Le temps était épouvantable.

VIII
joann et jean.


L’abbé Joann quitta la chambre du major Sinclair, plus maître de lui-même qu’il n’y était entré. Ce coup de foudre de l’exécution
« Donnez-donc ! » dit le major Sinclair.


immédiate ne l’avait pas ébranlé. Dieu venait de lui inspirer un projet, et ce projet pouvait réussir.

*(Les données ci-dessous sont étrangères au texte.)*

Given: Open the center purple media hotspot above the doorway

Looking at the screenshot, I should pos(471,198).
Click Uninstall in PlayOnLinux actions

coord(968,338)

Jean ne savait rien de l’ordre arrivé à l’instant de Montréal, et c’était à Joann qu’incombait cette douloureuse tâche de le lui faire connaître.

Eh bien, non ! Il ne le lui apprendrait pas ! Il lui cacherait que la terrible sentence devait recevoir son exécution dans deux heures ! Il fallait que Jean n’en fût pas instruit pour la réalisation du projet de Joann !

Évidemment, il n’y avait plus à compter sur une évasion préparée de longue main, ni sur une attaque du fort Frontenac. Le condamné ne pouvait échapper à la mort que par une fuite immédiate. Si, dans deux heures, il se trouvait encore dans sa cellule, il n’en sortirait que pour tomber sous les balles, en pleine nuit, au pied de la palissade.

Le plan de l’abbé Joann était-il réalisable ? Peut-être, si son frère acceptait de s’y conformer. En tout cas, c’était le seul moyen auquel il fût possible de recourir en ces circonstances. Mais, on le répète, il importait que Jean ignorât que le major Sinclair venait de recevoir l’ordre de procéder à l’exécution.

L’abbé Joann, guidé par le sergent, redescendit l’escalier. La cellule du prisonnier occupait un angle au rez-de-chaussée du blockhaus, à l’extrémité d’un couloir qui longeait la cour intérieure. Le sergent, éclairant cet obscur boyau avec son fanal, arriva devant une porte basse, fermée extérieurement par deux verrous.

Au moment où le sergent allait l’ouvrir, il s’approcha du jeune prêtre et lui dit à voix basse :

« Lorsque vous quitterez le prisonnier, vous savez que j’ai pour consigne de vous reconduire hors de l’enceinte ?

— Je le sais, répondit l’abbé Joann. Attendez dans ce couloir, et je vous préviendrai. »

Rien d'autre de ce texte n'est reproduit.